В конце 43 года я уехала в Ленинград. Было очень скорбно, тяжко. Думала, что вернусь с товарищами, и наладим театр снова, но ничего не вышло. Вернулся театр совершенно разложившимся, и ничего уже сделать было нельзя.
Помню, что о «Драконе» Шварц рассказывал нам еще, когда мы были на Желябова. (В 39 году нас перевели в более удобное и большее помещение на Владимирском.) Он читал нам куски «Дракона» и «Тени», рассказывал о «Голом короле». Это не было специальным. После спектакля или репетиции, или на декаднике, он вынимал какие-то листки и читал кусочки из своих пьес. Когда он читал куски «Дракона», у меня возникали ассоциации с «Коричневой книгой» – книгой свидетельств раннего гитлеризма, изданной то ли в Англии, то ли еще где-то на русском языке (8).
Владислав Андрушкевич
Выступление на вечере памяти Е. Л. Шварца
Я считаю, что мне очень повезло в жизни и в том, что я имел счастье работать над пьесами Евгения Львовича Шварца как режиссер, и в том, что имел возможность наблюдать творческий процесс работы, заглянуть в его интимную творческую лабораторию. Хороший драматург, о чем свидетельствует история драматургии и ее авторов, тот, в ком существует актерское начало, кто пользуется в своем драматургическом деле творчеством актера, тот, кто вышел из актеров или потенциально является актером, т. е. мог бы им стать.
Я не знал, что Евгений Львович в молодости был актером, но мне довелось наблюдать, как он играл в жизни: это было не просто чудачеством, это был его творческий ход, прием. Скажем, вести разговор от чьего-то лица, лица задуманного им образа. Так, однажды, на одном из вечеров-капустников Нового ТЮЗа, он придумал себе образ человека, который, кроме возгласа «ура!», больше ничего не произносил, но этим возгласом он пользовался многообразно. То он требовал, чтобы его возвеличивали: садился в кресло, сооружал на голове импровизированную корону и повелевал присутствующими; и надо сказать, что все охотно шли на эту игру, то он, сняв пиджак и расстегнув ворот, играл разгулявшегося гуляку, то его находили в гардеробе, где он вымогал на чай, и все это одним возгласом «ура!»

**ЗАДАНИЕ 1**. Представьте строки листинга между строкой, содержащей «This screenshot has», и концом листинга, включительно, в виде таблицы Markdown со столбцами «№» и «Строка». Пустые строки пропустите, а изображения в ответ не включайте.

**СОХРАНЁННЫЙ ЛИСТИНГ**.
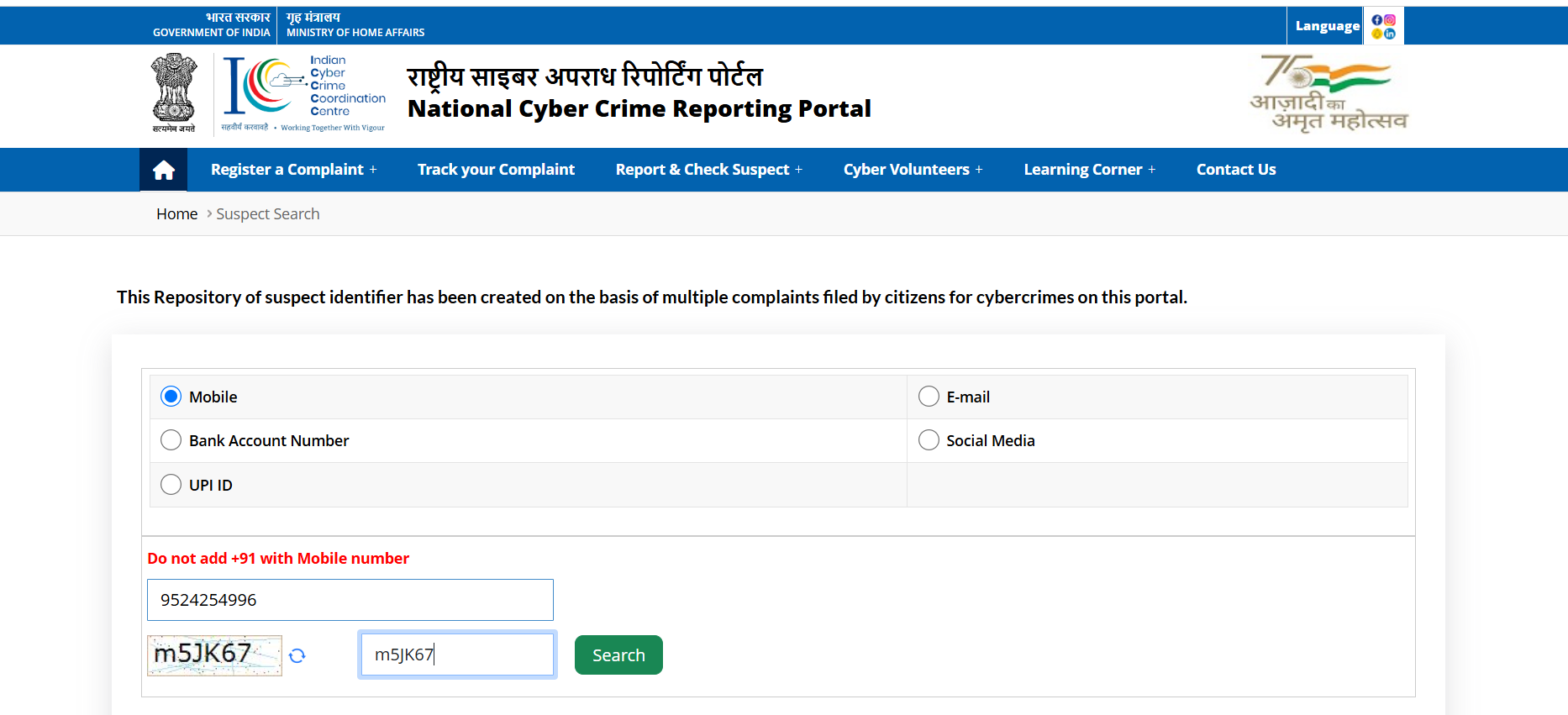Image resolution: width=1568 pixels, height=715 pixels.
Task: Open the LinkedIn social icon
Action: point(1390,34)
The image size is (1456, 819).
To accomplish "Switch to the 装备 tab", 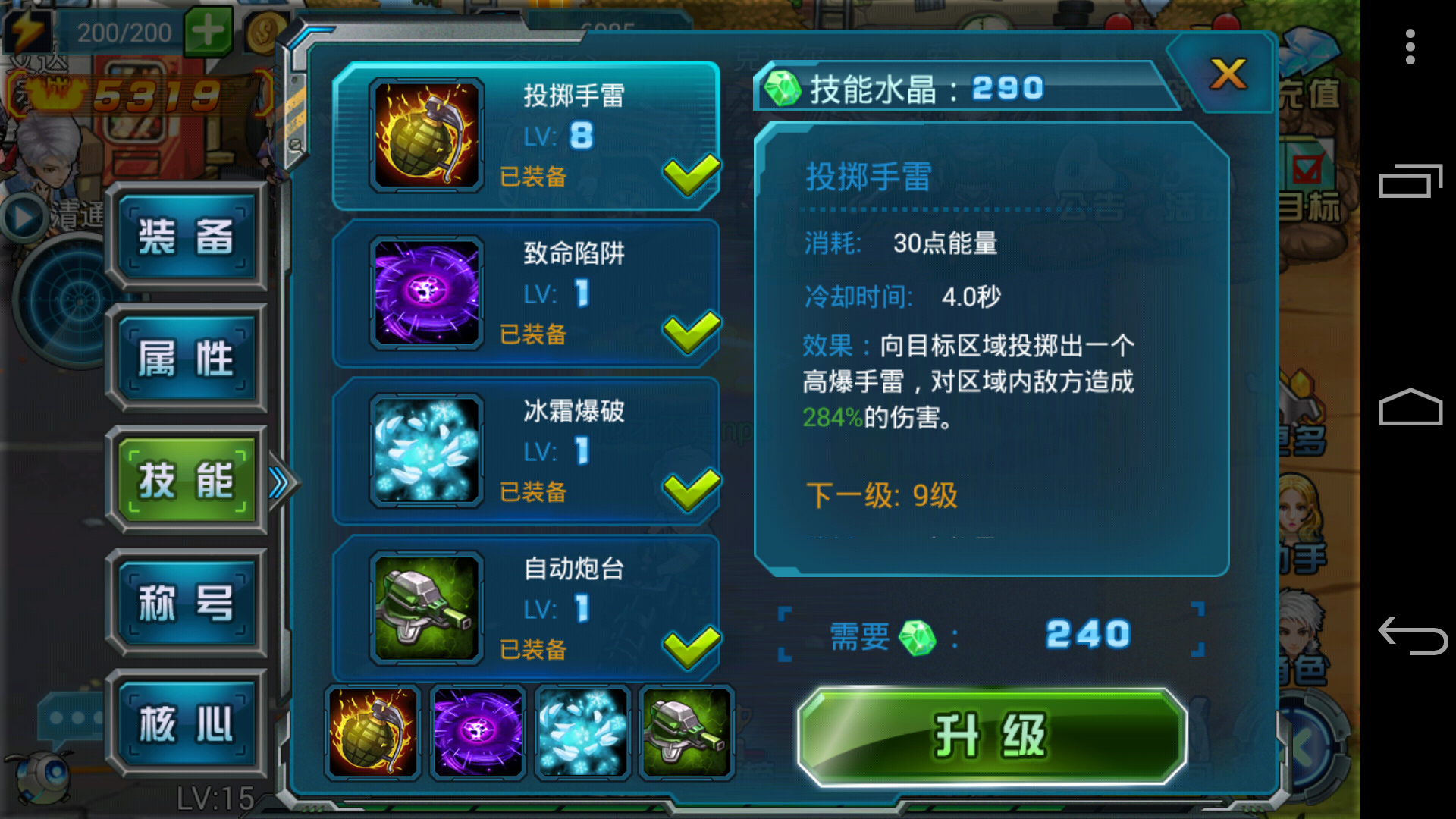I will coord(187,237).
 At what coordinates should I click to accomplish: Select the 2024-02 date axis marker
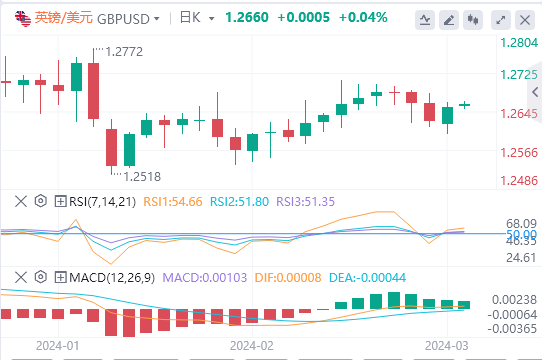coord(252,346)
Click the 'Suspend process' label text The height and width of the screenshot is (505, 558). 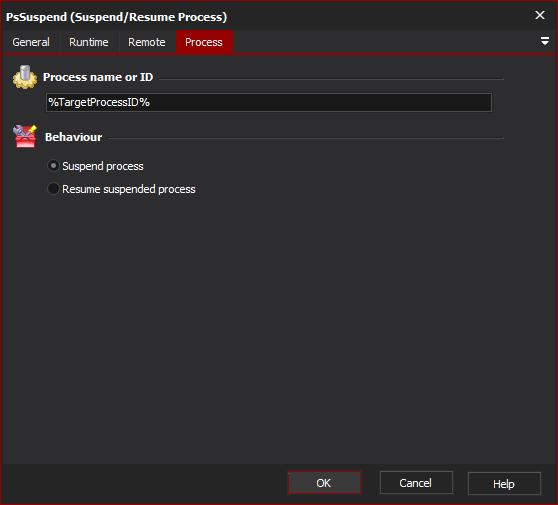point(103,166)
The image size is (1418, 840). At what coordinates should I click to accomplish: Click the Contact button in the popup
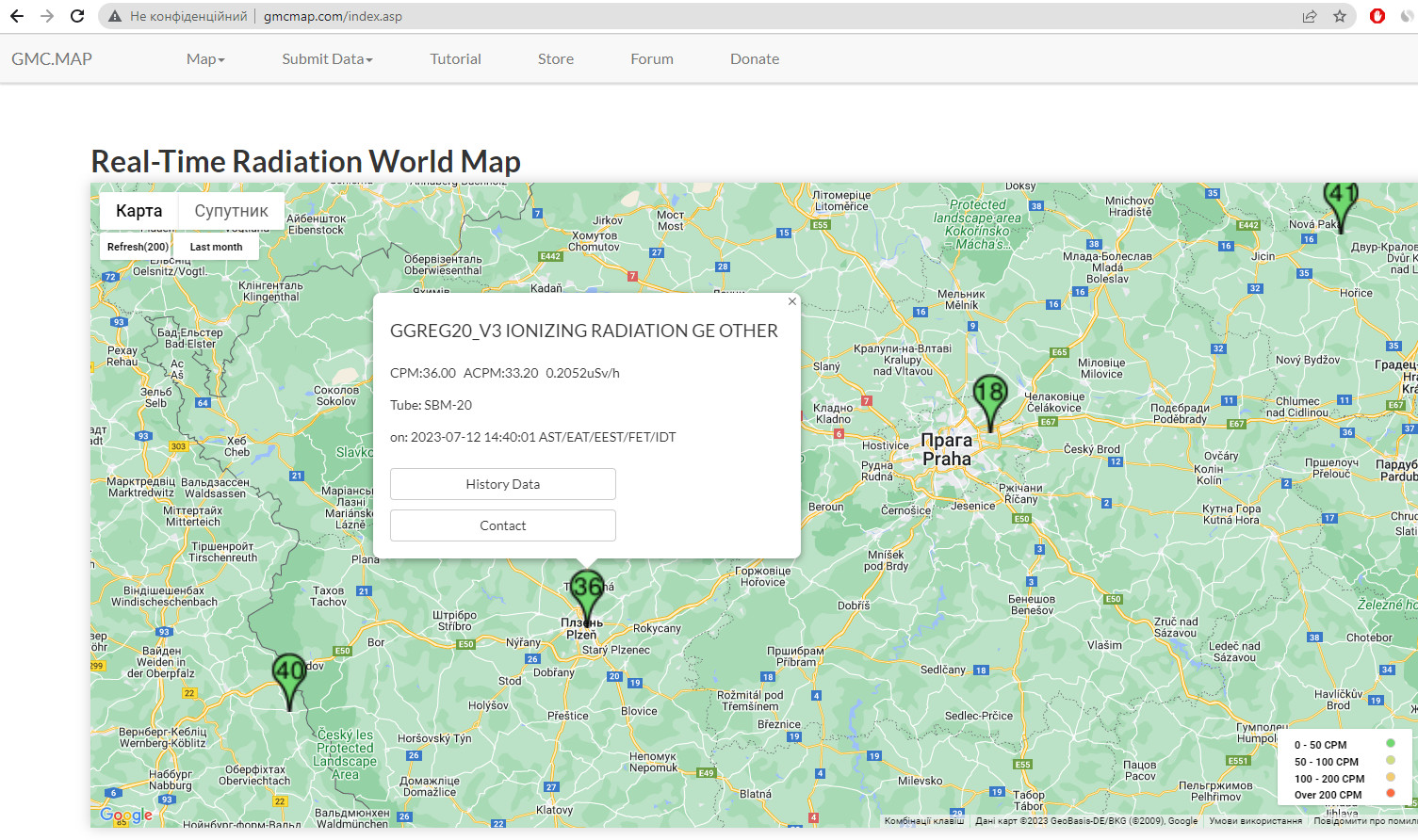[x=502, y=525]
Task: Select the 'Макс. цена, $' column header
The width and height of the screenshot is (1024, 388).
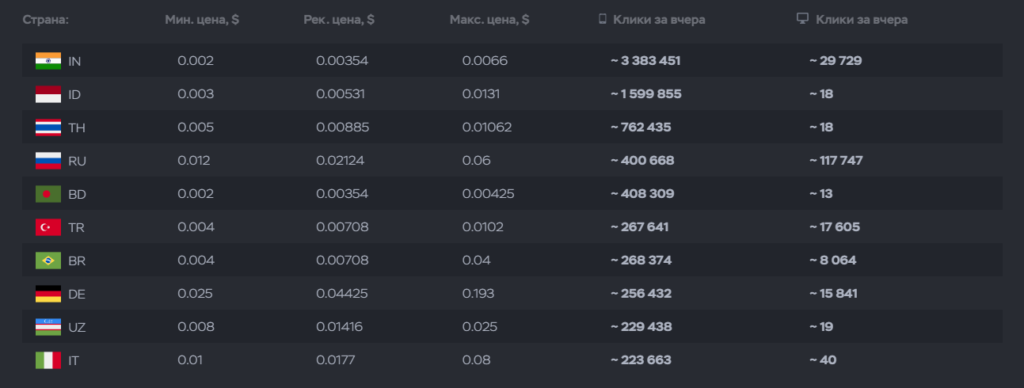Action: point(489,20)
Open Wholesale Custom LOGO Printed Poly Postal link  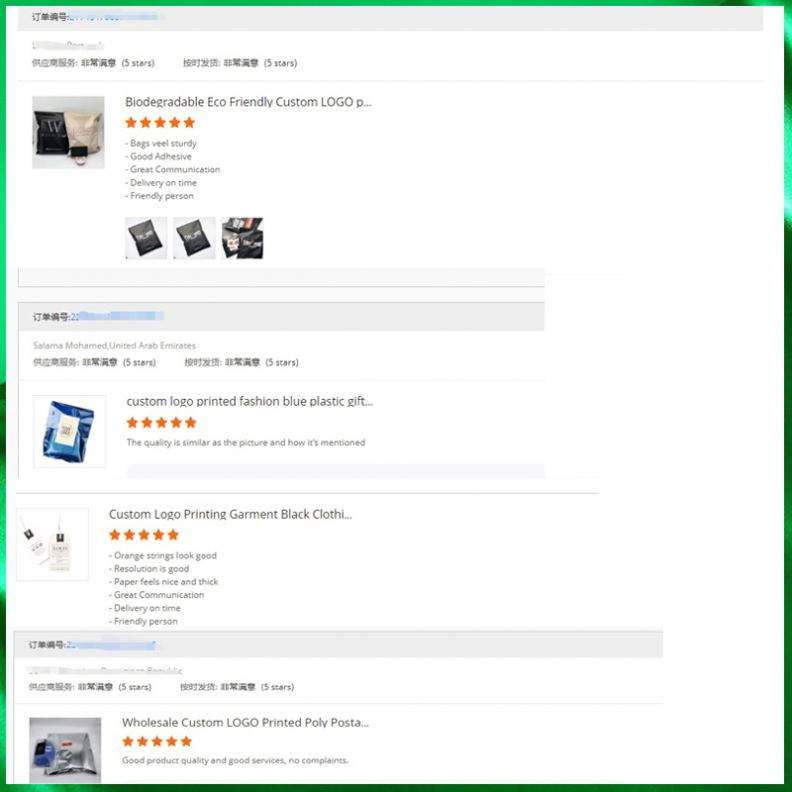tap(245, 723)
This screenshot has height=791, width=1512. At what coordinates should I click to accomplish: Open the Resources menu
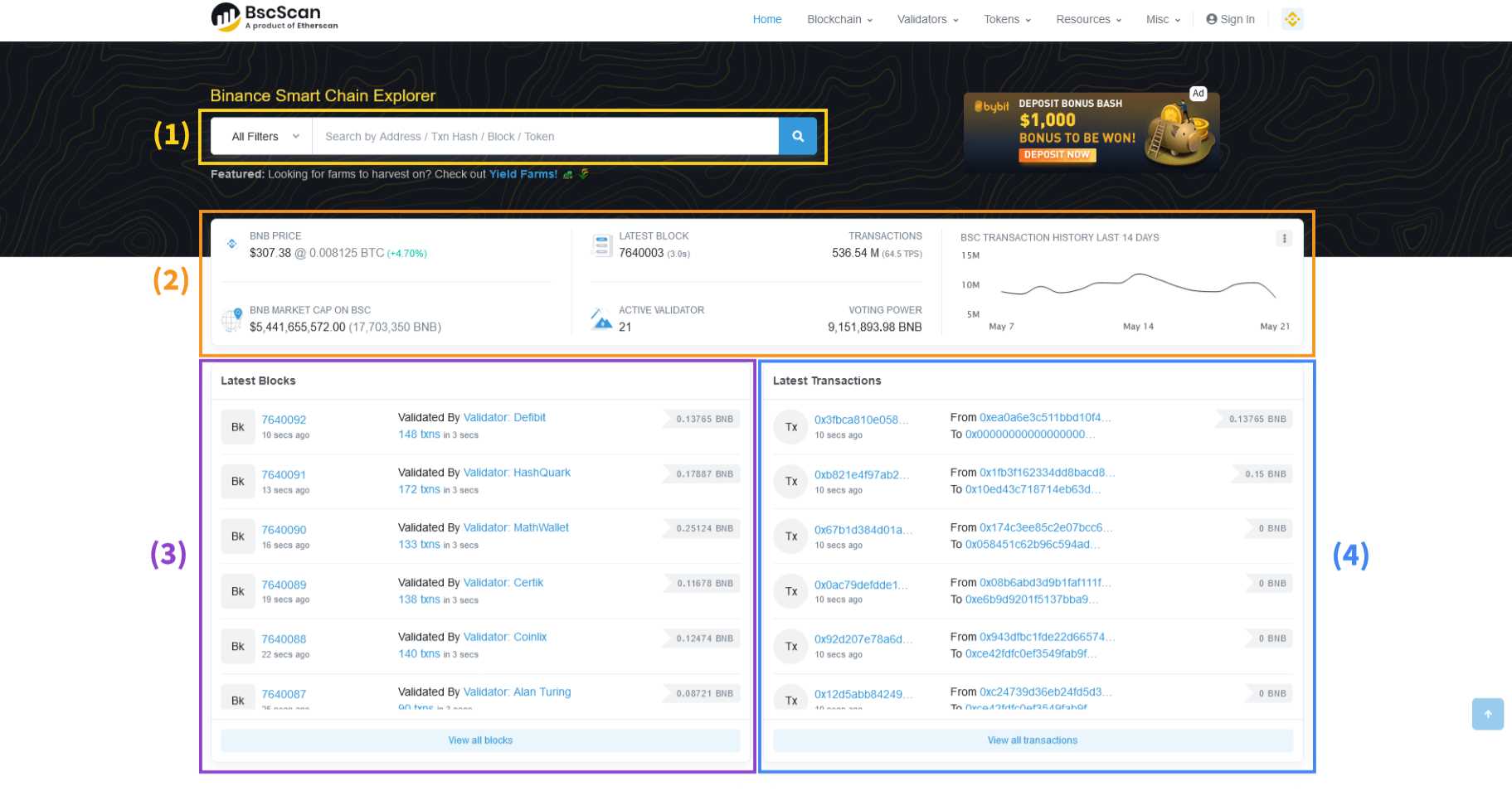pyautogui.click(x=1088, y=19)
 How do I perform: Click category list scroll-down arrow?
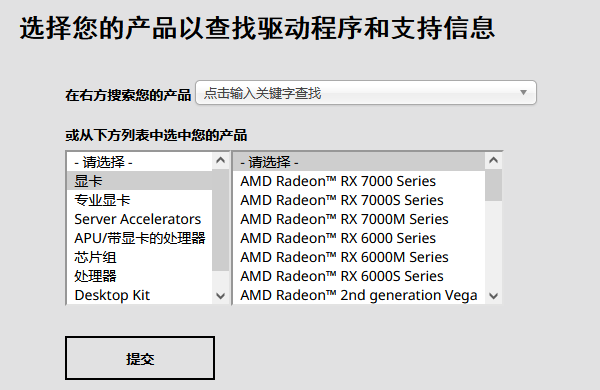coord(220,295)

**ЗАДАНИЕ 2**. Согласно отрывку о Шварце, в каком году театр перевели в более удобное и большее помещение на Владимирском?

**ПОЛНЫЙ ОТВЕТ 1**.
| № | Строка |
|---|---|
| 1 | This screenshot has height=791, width=1512. At what coordinates should I click to accomplish: Open the Resources menu |
| 2 | pyautogui.click(x=1088, y=19) |
| 3 |  How do I perform: Click category list scroll-down arrow? |
| 4 | coord(220,295) |

**ПОЛНЫЙ ОТВЕТ 2**. В 39 году.